La anorgasmia es el nombre con el que se define la dificultad o imposibilidad de la mujer para llegar al orgasmo. Y, aunque en la actualidad, hay una serie de ejercicios para poder revertir este problema; es normal que sea un tema que preocupe enormemente a la mayor parte de las mujeres.
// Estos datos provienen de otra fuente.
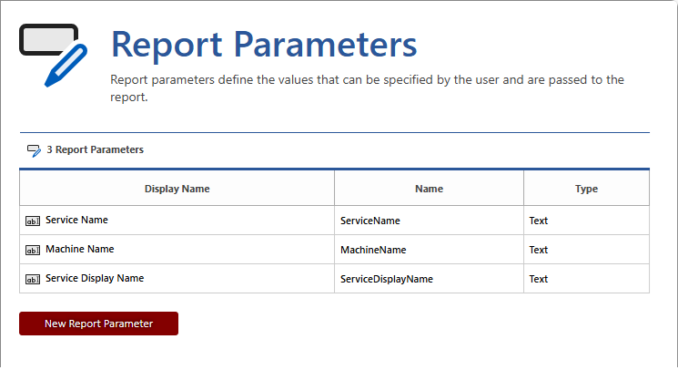Click the Type column header
This screenshot has height=370, width=678.
[586, 189]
Antes de analizar las causas que pueden dar lugar a la anorgasmia, hemos de identificar las distintas clases que existen de la misma:

  • En primer lugar, tenemos la denominada anorgasmia adquirida: Es la más común y se caracteriza por la imposibilidad de llegar al orgasmo cuando, anteriormente, sí se había contado con esa capacidad para alcanzar el clímax.
  • En segundo lugar, existe la anorgasmia circunstancial: Es aquella que se da por el hecho de que solo se puede lograr el orgasmo cuando se tienen relaciones sexuales en determinadas circunstancias. Este tipo de anorgasmia está más relacionado con la psicología, pues se trata de aquellos casos en los que solo se es posible experimentar placer con determinadas personas o con la masturbación propia.
  • Y en tercer lugar, la anorgasmia innata: Es decir, aquella que se tiene desde el nacimiento, y que es la más complicada de revertir.
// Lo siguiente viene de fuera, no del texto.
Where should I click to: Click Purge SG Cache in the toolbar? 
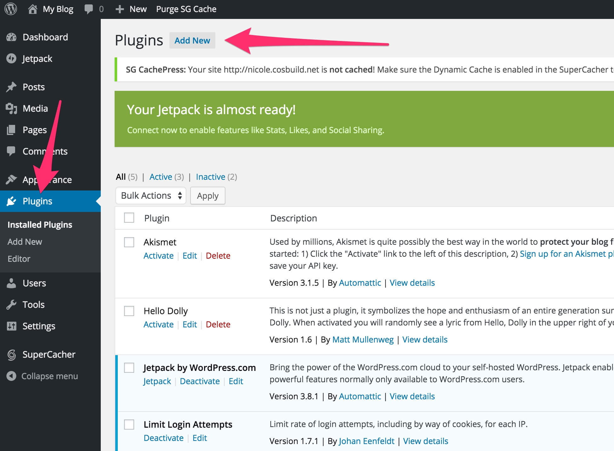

Sin embargo, salvo la anorgasmia innata, el resto pueden provenir de una serie de causas que, si se conocen a tiempo, se podría frenar su desarrollo:

  • Causas físicas: Desde enfermedades como la esclerosis múltiple o el Parkinson que afectan a nuestro bienestar corporal, de tal manera que pueden a paralizar la llegada al clímax; hasta enfermedades ginecológicas, como la pérdida de sensibilidad en el clítoris.

Además, los medicamentos son otros de las causas físicas que pueden dar lugar a la anorgasmia. Así, hay determinadas medicinas que disminuyen la sensibilidad en las zonas erógenas, así como el apetito sexual.
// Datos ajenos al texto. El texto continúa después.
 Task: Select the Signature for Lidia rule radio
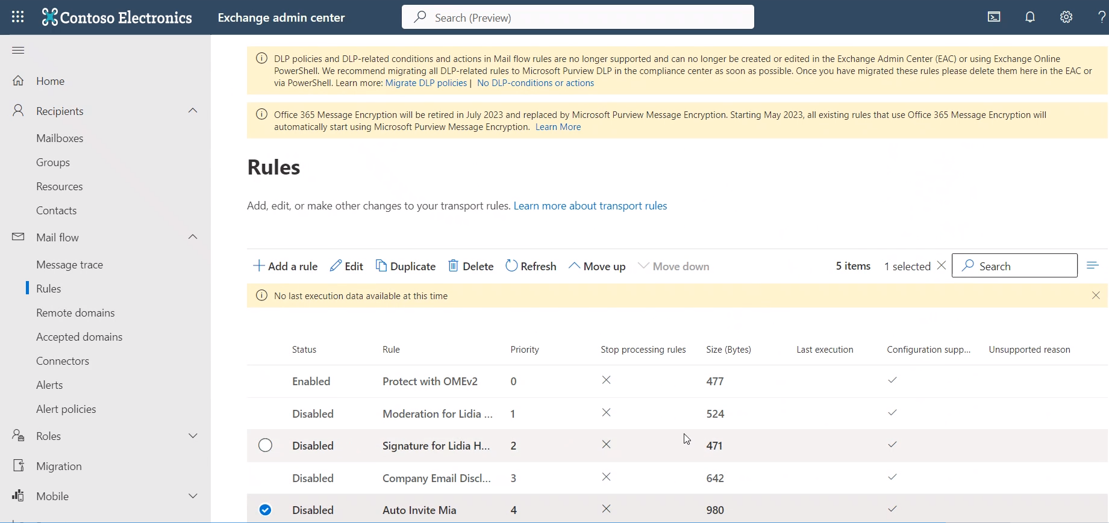265,445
  • Y, por otra parte, existen también una serie de causas psicológicas que pueden dar lugar a la anorgasmia: Así, la hoy en día famosa ansiedad o depresión, pueden dar lugar a la inhibición del orgasmo. Igualmente, problemas de autoestima (tales como complejos corporales y vergüenza) y pensamientos arcaicos (como sentirnos culpables a la hora de practicar el sexo), podrían dar lugar a este tipo de problema.

Y también es importante mencionar que esta insuficiencia podría venir provocada por un pasado tormentoso o traumático, que nos haya hecho ver el sexo como algo negativo y dañino para nuestra salud.